I have forgotten the majority of what I learned at school. Granted, you need to use your knowledge  to retain it, and I haven't had much call for calculus over the years. I have, on the other hand, remembered much of John Donne's poetry, because I love it and have re-read it a billion times. Sadly it doesn't help me to recall the names of world leaders or where Estonia is on the map, but I do comfort myself by reciting The Apparition when SBS World News begins to get blurry of a night.

And then there is the myriad of other useless information in my brain. Song lyrics. Chunks of my favourite books. Why Jodie left the Young Talent Team. What Bill Murray supposedly whispered to Scarlett Johansson in the final moments of "Lost In Translation". And the entire script of Grease, together with musical interludes. Perhaps if my mind wasn't filled with such trivial nonsense, I'd remember that the President of Greece is Karolos Papoulias, that the capital of Kazakhstan is Astana, and that the Battle of Hastings took place in 1066.

So what can I do? How can I learn all the things? And do you want me to recite The Apparition now?


  1. I'm the same … as soon as someone starts talking about something useful … my eyes glaze over!
    But I will happily sing you every song from The Sound of Music … badly.

  2. For god's sake, hold your tongue and let me love!

  3. When Red has finished singing you Sound of Music, I'll hit you with a full production of Les Miserables. Starring me in all the roles. It's as brilliant as it sounds. (Run. Run now.)

  4. Haha I feel the same. I have to make a real effort to seek out half decent journalism so I can remember the facts and the serious world stuff I know I should know. Seriously, there is so much junk in my brain. Every episode of Sex and the City, the lyrics to Gangsta's Paradise, the names of all the Kardashians and the entire script of Billy Madison...

  5. What DID Bill Murray whisper to Scarlett at the end of the movie?

  6. So here's another tip about memory and 'knowing all the things'.

    Whilst cycling up a 7.9km 5% incline last week (as you do), I was nobby-no-mates: the main contingent was WAAAAAY ahead, the back of the pack (two others only) about 1km behind me.
    How to keep myself going?

    Two options.
    1) sing 'Happy' loudly and out of key, in time with pedal cadence (basically meant a very sloooow version, akin to when tape decks used to go wonky, not good) and attempt to recall correct words; or:
    2) try to remember what the name of the purple bulbous flower is that your (far better) cycling girlfriend could not recall during a conversation earlier in the morning (convoluted chat, no idea why it came up, but anyway...) and go through the entire alphabet to trigger memory.

    Result: get to summit, broad smile on face, and yell, with great satisfaction, "AGAPANTHUS!" at everyone.

    I got a number of strange looks. But at least my girlfriend knew what the hell I was on about.

    LCM x

  7. I am a fount of useless information. When it comes to trivial information, my kids say I am full of it! (That's a good thing, right?)

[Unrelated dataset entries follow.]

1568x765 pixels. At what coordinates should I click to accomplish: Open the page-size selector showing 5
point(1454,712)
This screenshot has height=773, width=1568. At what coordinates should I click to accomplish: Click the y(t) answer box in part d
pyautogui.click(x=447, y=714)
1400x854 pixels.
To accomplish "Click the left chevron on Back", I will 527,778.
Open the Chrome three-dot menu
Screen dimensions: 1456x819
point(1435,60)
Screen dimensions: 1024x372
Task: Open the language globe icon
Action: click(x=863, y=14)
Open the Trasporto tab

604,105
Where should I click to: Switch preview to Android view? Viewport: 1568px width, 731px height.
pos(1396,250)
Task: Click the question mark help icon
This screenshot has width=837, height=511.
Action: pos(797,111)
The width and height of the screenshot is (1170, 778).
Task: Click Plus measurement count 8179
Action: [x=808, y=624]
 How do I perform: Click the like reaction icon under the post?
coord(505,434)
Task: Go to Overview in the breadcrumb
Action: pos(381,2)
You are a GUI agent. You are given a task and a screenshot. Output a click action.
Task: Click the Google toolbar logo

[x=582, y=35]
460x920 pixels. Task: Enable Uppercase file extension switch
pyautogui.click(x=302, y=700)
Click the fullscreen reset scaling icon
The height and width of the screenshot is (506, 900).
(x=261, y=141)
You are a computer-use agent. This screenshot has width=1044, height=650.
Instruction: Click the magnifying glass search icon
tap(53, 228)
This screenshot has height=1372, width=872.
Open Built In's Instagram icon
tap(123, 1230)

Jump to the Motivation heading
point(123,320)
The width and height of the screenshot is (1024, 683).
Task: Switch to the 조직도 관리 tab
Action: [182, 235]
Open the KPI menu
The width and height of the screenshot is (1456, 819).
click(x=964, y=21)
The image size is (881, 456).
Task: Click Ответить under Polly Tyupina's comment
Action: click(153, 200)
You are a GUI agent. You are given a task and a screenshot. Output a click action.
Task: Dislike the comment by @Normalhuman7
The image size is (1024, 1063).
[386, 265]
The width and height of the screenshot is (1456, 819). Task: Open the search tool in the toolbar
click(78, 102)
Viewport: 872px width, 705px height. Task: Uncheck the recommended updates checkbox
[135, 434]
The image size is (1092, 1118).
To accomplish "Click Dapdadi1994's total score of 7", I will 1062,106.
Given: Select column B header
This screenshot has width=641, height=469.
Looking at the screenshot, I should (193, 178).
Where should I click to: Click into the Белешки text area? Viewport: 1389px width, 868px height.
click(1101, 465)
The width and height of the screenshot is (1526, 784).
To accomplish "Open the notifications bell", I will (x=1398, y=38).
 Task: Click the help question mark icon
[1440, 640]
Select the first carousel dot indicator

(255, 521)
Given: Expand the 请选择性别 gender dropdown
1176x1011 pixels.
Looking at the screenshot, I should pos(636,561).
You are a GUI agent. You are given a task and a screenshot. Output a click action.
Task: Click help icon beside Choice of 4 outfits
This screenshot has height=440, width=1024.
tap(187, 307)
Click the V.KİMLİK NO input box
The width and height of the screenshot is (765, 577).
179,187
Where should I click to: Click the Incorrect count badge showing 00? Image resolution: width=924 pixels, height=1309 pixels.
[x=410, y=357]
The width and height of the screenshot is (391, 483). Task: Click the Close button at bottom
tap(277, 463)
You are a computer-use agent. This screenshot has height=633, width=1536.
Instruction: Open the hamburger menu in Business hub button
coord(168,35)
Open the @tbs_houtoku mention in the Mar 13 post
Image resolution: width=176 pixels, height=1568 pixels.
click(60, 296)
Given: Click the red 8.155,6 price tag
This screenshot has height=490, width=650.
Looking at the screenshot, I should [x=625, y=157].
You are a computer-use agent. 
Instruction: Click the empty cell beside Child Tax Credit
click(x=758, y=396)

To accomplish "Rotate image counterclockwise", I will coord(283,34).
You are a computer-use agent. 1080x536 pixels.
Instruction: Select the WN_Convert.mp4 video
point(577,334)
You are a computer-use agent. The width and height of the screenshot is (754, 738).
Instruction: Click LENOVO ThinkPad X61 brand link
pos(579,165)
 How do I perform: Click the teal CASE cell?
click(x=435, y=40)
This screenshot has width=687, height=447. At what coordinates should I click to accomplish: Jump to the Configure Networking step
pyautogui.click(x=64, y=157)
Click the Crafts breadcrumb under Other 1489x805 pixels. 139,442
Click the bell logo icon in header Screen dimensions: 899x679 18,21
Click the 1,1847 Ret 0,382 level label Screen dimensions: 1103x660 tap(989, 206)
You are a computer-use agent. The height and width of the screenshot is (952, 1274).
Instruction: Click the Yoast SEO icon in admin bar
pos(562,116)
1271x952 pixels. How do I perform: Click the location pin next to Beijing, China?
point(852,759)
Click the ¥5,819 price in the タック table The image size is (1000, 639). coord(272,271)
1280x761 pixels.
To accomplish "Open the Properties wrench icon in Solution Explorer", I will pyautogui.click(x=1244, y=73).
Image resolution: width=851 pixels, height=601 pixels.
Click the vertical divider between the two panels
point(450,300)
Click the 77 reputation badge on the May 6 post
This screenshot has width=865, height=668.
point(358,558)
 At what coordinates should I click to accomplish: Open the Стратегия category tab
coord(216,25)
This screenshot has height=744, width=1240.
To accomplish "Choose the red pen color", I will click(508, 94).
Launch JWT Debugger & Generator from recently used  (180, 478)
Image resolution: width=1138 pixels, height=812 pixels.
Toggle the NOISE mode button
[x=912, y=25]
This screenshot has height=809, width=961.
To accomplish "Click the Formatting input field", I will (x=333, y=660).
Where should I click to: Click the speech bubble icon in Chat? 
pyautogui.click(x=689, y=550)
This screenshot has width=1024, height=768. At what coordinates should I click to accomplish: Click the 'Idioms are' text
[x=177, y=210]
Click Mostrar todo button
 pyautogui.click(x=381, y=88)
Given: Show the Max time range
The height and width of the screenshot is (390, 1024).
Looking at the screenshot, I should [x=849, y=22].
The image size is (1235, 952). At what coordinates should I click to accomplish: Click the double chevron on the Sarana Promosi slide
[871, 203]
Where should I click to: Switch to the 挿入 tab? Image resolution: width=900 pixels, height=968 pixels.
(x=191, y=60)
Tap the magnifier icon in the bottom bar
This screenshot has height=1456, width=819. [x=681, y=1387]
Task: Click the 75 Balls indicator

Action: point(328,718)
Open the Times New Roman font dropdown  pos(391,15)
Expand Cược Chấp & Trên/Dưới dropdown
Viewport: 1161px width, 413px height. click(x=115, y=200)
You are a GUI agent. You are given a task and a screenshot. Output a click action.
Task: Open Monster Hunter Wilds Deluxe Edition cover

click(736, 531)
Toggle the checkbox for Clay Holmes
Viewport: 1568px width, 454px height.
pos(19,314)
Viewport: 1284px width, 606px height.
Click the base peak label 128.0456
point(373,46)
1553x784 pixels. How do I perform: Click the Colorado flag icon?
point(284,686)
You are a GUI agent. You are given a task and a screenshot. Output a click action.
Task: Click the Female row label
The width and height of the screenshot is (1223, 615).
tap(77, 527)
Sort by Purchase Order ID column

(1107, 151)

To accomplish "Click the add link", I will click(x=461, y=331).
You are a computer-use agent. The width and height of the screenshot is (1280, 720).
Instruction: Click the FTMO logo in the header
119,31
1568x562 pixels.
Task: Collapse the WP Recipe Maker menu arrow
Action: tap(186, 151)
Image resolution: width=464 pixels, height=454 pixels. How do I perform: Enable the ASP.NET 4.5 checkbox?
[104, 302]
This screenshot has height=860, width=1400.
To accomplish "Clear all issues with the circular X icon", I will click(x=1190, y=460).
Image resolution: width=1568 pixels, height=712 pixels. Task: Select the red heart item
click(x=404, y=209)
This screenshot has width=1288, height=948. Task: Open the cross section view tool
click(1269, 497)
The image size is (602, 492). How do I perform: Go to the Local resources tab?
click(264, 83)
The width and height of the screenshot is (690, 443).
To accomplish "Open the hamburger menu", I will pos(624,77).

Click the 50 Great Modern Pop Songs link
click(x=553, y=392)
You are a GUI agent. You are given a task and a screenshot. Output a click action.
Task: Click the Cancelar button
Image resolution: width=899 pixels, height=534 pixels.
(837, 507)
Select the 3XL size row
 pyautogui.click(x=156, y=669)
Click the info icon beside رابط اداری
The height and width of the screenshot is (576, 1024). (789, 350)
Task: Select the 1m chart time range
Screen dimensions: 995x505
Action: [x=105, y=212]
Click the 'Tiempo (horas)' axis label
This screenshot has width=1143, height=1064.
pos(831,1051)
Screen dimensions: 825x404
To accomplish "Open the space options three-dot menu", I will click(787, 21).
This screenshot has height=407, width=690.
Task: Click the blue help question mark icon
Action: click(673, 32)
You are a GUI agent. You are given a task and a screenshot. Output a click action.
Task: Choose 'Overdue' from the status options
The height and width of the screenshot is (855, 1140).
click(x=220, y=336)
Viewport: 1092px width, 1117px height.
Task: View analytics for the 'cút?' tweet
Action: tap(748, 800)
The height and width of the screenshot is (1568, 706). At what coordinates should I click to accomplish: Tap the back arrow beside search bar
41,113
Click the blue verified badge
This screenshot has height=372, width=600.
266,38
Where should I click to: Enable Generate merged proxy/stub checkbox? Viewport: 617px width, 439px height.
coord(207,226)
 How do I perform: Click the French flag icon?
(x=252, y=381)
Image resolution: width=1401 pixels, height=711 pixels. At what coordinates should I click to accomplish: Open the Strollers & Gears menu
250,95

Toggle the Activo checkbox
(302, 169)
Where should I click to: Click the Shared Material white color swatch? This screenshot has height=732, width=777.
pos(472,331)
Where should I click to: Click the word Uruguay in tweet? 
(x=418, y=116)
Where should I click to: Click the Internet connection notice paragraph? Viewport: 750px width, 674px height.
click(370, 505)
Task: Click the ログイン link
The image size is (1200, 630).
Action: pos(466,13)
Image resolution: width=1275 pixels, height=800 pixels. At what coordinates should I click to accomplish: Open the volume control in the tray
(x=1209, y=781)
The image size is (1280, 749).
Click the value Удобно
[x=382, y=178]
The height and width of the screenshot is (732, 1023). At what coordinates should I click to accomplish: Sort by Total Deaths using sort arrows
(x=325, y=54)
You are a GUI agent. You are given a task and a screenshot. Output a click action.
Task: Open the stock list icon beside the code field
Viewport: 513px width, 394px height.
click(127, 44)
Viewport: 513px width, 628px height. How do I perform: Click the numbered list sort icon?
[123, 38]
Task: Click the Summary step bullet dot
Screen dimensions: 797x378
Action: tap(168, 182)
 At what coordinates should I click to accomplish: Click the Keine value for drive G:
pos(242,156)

  8. You have to Google it. There are many theories but in one vid they slowed it right down....

  9. That. Is. HILARIOUS. I do that kind of thing ALL THE TIME. In fact just shouted out 'Surry Hills!' when I finally remembered where a friend lived. I was alone in my bedroom at the time x

  10. "Been spending most our lives, livin in the Gangsta's Paradise...
    Look at the situation they got me facin, I can't live a normal life, I was raised by the street...."
    Should I continue? DAMN we're good....

  11. Kathy www.yinyangmother.comMarch 22, 2014 at 1:35 PM

    I seem, for the most part, to have maintained my journalism training, minus a few brain cells sacrificed along the way to a few too many wines. A journalist 'knows a little about a lot of things, but not a lot about anything'.

  12. Kerrie, I think of my mind as letters on a scrabble holder (the little tray each player uses). If I push an extra letter on from the right, one is bound to slip off from the other end. This means it's almost impossible for me to remember everything...I can't fit it all in!

  13. But I need to know too and you are more relaible than Google!!